The number of seats offered by low-cost carriers (LCCs) in Europe has increased by an average of 14 per cent per year over the last decade, compared to a 1 per cent average annual rise in capacity among legacy carriers, according to OAG, a leading supplier of aviation intelligence services. The OAG FACTS (Frequency and Capacity Trend Statistics) report for May shows that legacy airlines increased their annual market volume by 2.8 million seats between May 2004 and May 2013, while LCCs have collectively added more than 20 million seats during the same period, surpassing 30 million total seats in May this year.
The UK remains the largest LCC market in Europe, with 8.8 million international seats in May 2013, which is more than double the seat capacity of 10 years ago. “While it’s no surprise that LCCs are increasing capacity at a faster rate than their legacy counterparts, the actual rate at which low-cost airlines are growing their market share is quite astonishing. In the last 12 months alone, the UK’s international LCC capacity increased by 15 per cent," said John Grant, executive vice president, OAG
The second largest LCC market in Europe is Spain, which has 7.4 million international seats this May, compared to 1.9 million a decade ago. Low-cost airlines now dominate the Spanish scheduled air transport market, where they account for 51 per cent of domestic and 54 per cent of international capacity, making Spain the only country where LCCs have more than a 50 per cent share of both markets.
“LCCs didn’t enter the Spanish domestic market with any significant volumes until 2007 and in the six years since, they have already eclipsed the domestic capacity offered by legacy airlines. Despite the introduction of a high-speed rail link between Madrid and Barcelona in 2008, the rate of growth hasn’t slowed and this city pair remains the busiest scheduled air service in Europe in both capacity and frequency terms,” added Grant.
An analysis of the Italian air transport market paints a very similar picture. LCC capacity accounts for 49 per cent of all seats in May 2013. Flag-carrier Alitalia is the single biggest airline by domestic capacity share, but Ryanair and easyJet are the second and third largest carriers. LCCs also have a 45 per cent share of the country’s international market, with Ryanair the single biggest operator, offering 20 per cent of all scheduled international seats.
At the other end of the scale, the French market is something of an anomaly and has one of the lowest LCC penetrations of the larger European economies. Just 18 per cent of all domestic and 28 per cent of all international capacity is accounted for by LCCs “The relatively low rate of low-cost capacity offered in the French domestic market is due to the continued strength of Air France, which has 74 per cent of all domestic seats, amounting to 2 million seats as of this month. However, domestic LCC seats are on the increase and have recorded a 28 per cent year-on-year rise thanks largely to the addition of 73,000 seats by Volotea,” said Grant.
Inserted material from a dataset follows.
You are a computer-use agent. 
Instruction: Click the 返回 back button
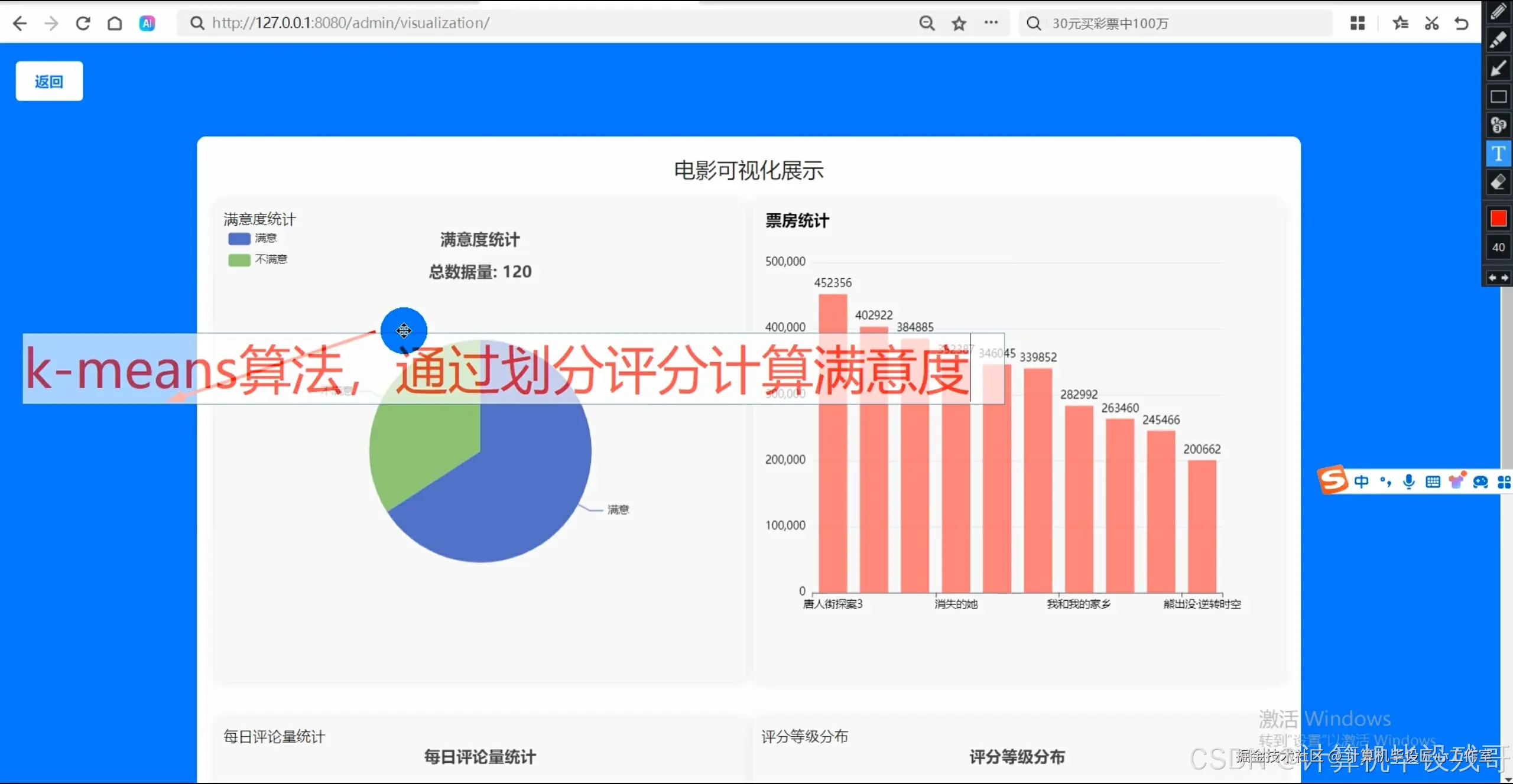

On a global scale, The OAG FACTS report for May shows that airlines worldwide have increased frequencies by 2 per cent in May 2013 versus May 2012, while overall seat capacity has increased by 4 per cent. This means carriers worldwide are operating 14.7 million more seats, equivalent to 475,000 additional seats every day, compared to May last year. More than half of this growth comes from the Asia/Pacific region, where seat capacity on intra-regional flights has increased by 8 per cent year-on-year, while capacity on flights to and from the region has grown by 5 per cent.